Meskipun legal bagi kontraktor asing untuk berpartisipasi dalam operasi tempur Rusia, pemerintah Asia Tengah memandang rendah warganya yang bertugas di luar negeri. Di Tajikistan, warga dihukum karena aktivitas tentara bayaran dihukum dengan hukuman penjara maksimal 20 tahun.

Menanggapi penyebaran laporan tentang Uzbekistan yang bertugas di tentara Rusia di Ukraina, Kementerian Kehakiman Uzbekistan kata dalam sebuah pernyataan bahwa setiap orang Uzbek yang ditemukan dipekerjakan oleh militer asing atau dinas polisi dapat menghadapi hukuman lima tahun penjara.

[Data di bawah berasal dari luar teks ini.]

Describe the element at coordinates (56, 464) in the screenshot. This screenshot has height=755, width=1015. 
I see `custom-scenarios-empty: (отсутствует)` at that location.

Sekali lagi, cara mengatasi komplikasi hukum ini adalah agar orang Asia Tengah mengejar kewarganegaraan Rusia. Di dalam akhir Desember 2021 — kurang dari dua bulan sebelum invasi ke Ukraina — Putin mengusulkan untuk mengamandemen undang-undang lagi untuk mempersingkat proses memperoleh kewarganegaraan Rusia untuk tentara kontrak dari negara-negara bekas Soviet.

Setidaknya ada tiga kontraktor kelahiran Tajikistan di tentara Rusia diduga dibunuh sejauh ini di Ukraina.

Sementara itu sulit didapat pengertian opini publik yang akurat di seluruh Asia Tengah atas invasi Rusia ke Ukraina, laporan tentang pemuda dari Bishkek atau Badakhshan yang bertempur di Ukraina dapat semakin memperumit citra Rusia di wilayah yang sudah mewaspadai ambisi Putin untuk itu.

Terlepas dari ikatan ekonomi mereka yang erat dengan Rusia, para pemimpin Asia Tengah telah menghindari dukungan atau kritik langsung terhadap perang Moskow di Ukraina.

Selama sesi darurat khusus 2 Maret Majelis Umum PBB, Kazakhstan, Kyrgyzstan dan Tajikistan menahan diri dari penghukuman Invasi Rusia ke Ukraina, sementara Uzbekistan dan Turkmenistan tidak memilih sama sekali.

Namun, pada hari Kamis, Uzbekistan mengambil sikap yang lebih kuat, dengan Menteri Luar Negeri Abdulaziz Kamilov mengatakan kepada parlemen bahwa meskipun Tashkent ingin menjaga hubungan baik dengan Moskow dan Kiev, dia menentang perang tersebut.

“Pertama-tama, Uzbekistan sangat prihatin dengan situasi di sekitar Ukraina,” katanya. “Kedua, kami adalah advokat untuk menemukan solusi damai untuk situasi ini dan menyelesaikan konflik melalui cara politik dan diplomatik. Tetapi untuk melakukan itu, pertama, permusuhan dan kekerasan harus segera dihentikan.”